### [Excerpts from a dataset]
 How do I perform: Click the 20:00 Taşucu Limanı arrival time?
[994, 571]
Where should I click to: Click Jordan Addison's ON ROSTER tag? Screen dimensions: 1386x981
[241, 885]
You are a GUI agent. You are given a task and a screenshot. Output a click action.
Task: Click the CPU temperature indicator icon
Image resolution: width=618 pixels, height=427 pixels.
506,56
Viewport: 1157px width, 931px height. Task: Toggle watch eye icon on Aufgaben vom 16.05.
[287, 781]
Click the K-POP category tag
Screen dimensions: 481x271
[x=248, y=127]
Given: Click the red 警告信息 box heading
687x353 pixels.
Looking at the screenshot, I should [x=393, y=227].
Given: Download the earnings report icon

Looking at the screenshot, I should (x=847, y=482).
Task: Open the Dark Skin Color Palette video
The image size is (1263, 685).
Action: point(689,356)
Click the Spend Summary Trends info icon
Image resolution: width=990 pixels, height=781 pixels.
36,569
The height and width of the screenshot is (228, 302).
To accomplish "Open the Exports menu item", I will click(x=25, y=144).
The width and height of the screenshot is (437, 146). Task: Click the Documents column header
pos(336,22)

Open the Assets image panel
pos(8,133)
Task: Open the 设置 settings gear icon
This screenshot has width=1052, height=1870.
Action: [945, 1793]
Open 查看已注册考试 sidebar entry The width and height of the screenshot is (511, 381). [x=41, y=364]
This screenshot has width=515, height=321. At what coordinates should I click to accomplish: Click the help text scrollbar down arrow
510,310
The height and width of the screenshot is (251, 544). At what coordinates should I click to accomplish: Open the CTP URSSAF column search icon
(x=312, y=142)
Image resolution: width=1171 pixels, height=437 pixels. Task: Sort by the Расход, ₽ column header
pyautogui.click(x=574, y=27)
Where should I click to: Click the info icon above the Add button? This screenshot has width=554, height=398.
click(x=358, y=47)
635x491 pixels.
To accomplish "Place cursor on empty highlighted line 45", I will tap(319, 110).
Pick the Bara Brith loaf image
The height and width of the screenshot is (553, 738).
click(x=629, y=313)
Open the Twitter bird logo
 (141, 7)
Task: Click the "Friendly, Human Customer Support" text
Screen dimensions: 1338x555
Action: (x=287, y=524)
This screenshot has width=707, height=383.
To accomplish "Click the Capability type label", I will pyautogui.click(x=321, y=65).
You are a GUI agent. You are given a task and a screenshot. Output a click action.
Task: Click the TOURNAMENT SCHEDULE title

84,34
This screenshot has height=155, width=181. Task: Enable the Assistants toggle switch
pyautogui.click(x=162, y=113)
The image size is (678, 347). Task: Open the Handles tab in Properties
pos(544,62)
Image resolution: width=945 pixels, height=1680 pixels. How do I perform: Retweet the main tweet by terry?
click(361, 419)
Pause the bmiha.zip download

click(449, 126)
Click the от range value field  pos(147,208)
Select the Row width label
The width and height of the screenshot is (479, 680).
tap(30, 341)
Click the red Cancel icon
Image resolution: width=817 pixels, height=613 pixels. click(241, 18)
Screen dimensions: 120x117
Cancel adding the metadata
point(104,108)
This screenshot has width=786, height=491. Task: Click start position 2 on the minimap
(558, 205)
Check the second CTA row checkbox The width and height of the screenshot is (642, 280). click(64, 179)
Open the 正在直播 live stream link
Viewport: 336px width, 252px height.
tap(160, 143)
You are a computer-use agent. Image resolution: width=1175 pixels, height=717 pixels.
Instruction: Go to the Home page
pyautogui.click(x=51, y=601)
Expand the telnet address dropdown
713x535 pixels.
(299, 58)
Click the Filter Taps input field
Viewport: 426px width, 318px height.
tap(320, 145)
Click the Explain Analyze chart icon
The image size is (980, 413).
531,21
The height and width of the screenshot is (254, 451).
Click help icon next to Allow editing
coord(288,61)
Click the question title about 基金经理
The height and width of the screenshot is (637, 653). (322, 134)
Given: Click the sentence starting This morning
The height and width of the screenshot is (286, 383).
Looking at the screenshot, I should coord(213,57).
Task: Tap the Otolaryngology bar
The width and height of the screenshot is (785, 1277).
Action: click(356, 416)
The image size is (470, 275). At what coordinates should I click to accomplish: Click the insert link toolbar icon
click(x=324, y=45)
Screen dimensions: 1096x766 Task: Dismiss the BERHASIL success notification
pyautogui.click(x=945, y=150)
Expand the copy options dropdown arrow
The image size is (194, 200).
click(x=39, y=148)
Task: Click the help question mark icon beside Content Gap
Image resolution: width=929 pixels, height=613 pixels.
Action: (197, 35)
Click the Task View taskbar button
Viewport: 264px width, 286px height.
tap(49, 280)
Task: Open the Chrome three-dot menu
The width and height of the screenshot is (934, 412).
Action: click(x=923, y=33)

### [Problem to work on]
The records above must be transcribed without a single omission.

### [Finished exercise]
 How do I perform: Click the 20:00 Taşucu Limanı arrival time?
[994, 571]
Where should I click to: Click Jordan Addison's ON ROSTER tag? Screen dimensions: 1386x981
[241, 885]
You are a GUI agent. You are given a task and a screenshot. Output a click action.
Task: Click the CPU temperature indicator icon
Image resolution: width=618 pixels, height=427 pixels.
506,56
Viewport: 1157px width, 931px height. Task: Toggle watch eye icon on Aufgaben vom 16.05.
[287, 781]
Click the K-POP category tag
Screen dimensions: 481x271
[x=248, y=127]
Given: Click the red 警告信息 box heading
687x353 pixels.
Looking at the screenshot, I should [x=393, y=227].
Given: Download the earnings report icon

Looking at the screenshot, I should (x=847, y=482).
Task: Open the Dark Skin Color Palette video
The image size is (1263, 685).
Action: point(689,356)
Click the Spend Summary Trends info icon
Image resolution: width=990 pixels, height=781 pixels.
36,569
The height and width of the screenshot is (228, 302).
To accomplish "Open the Exports menu item", I will click(x=25, y=144).
The width and height of the screenshot is (437, 146). Task: Click the Documents column header
pos(336,22)

Open the Assets image panel
pos(8,133)
Task: Open the 设置 settings gear icon
This screenshot has width=1052, height=1870.
Action: [945, 1793]
Open 查看已注册考试 sidebar entry The width and height of the screenshot is (511, 381). [x=41, y=364]
This screenshot has width=515, height=321. At what coordinates should I click to accomplish: Click the help text scrollbar down arrow
510,310
The height and width of the screenshot is (251, 544). At what coordinates should I click to accomplish: Open the CTP URSSAF column search icon
(x=312, y=142)
Image resolution: width=1171 pixels, height=437 pixels. Task: Sort by the Расход, ₽ column header
pyautogui.click(x=574, y=27)
Where should I click to: Click the info icon above the Add button? This screenshot has width=554, height=398.
click(x=358, y=47)
635x491 pixels.
To accomplish "Place cursor on empty highlighted line 45", I will tap(319, 110).
Pick the Bara Brith loaf image
The height and width of the screenshot is (553, 738).
click(x=629, y=313)
Open the Twitter bird logo
 (141, 7)
Task: Click the "Friendly, Human Customer Support" text
Screen dimensions: 1338x555
Action: (x=287, y=524)
This screenshot has width=707, height=383.
To accomplish "Click the Capability type label", I will pyautogui.click(x=321, y=65).
You are a GUI agent. You are given a task and a screenshot. Output a click action.
Task: Click the TOURNAMENT SCHEDULE title

84,34
This screenshot has height=155, width=181. Task: Enable the Assistants toggle switch
pyautogui.click(x=162, y=113)
The image size is (678, 347). Task: Open the Handles tab in Properties
pos(544,62)
Image resolution: width=945 pixels, height=1680 pixels. How do I perform: Retweet the main tweet by terry?
click(361, 419)
Pause the bmiha.zip download

click(449, 126)
Click the от range value field  pos(147,208)
Select the Row width label
The width and height of the screenshot is (479, 680).
tap(30, 341)
Click the red Cancel icon
Image resolution: width=817 pixels, height=613 pixels. click(241, 18)
Screen dimensions: 120x117
Cancel adding the metadata
point(104,108)
This screenshot has width=786, height=491. Task: Click start position 2 on the minimap
(558, 205)
Check the second CTA row checkbox The width and height of the screenshot is (642, 280). click(64, 179)
Open the 正在直播 live stream link
Viewport: 336px width, 252px height.
tap(160, 143)
You are a computer-use agent. Image resolution: width=1175 pixels, height=717 pixels.
Instruction: Go to the Home page
pyautogui.click(x=51, y=601)
Expand the telnet address dropdown
713x535 pixels.
(299, 58)
Click the Filter Taps input field
Viewport: 426px width, 318px height.
tap(320, 145)
Click the Explain Analyze chart icon
The image size is (980, 413).
531,21
The height and width of the screenshot is (254, 451).
Click help icon next to Allow editing
coord(288,61)
Click the question title about 基金经理
The height and width of the screenshot is (637, 653). (322, 134)
Given: Click the sentence starting This morning
The height and width of the screenshot is (286, 383).
Looking at the screenshot, I should coord(213,57).
Task: Tap the Otolaryngology bar
The width and height of the screenshot is (785, 1277).
Action: click(356, 416)
The image size is (470, 275). At what coordinates should I click to accomplish: Click the insert link toolbar icon
click(x=324, y=45)
Screen dimensions: 1096x766 Task: Dismiss the BERHASIL success notification
pyautogui.click(x=945, y=150)
Expand the copy options dropdown arrow
The image size is (194, 200).
click(x=39, y=148)
Task: Click the help question mark icon beside Content Gap
Image resolution: width=929 pixels, height=613 pixels.
Action: (197, 35)
Click the Task View taskbar button
Viewport: 264px width, 286px height.
tap(49, 280)
Task: Open the Chrome three-dot menu
The width and height of the screenshot is (934, 412).
Action: click(x=923, y=33)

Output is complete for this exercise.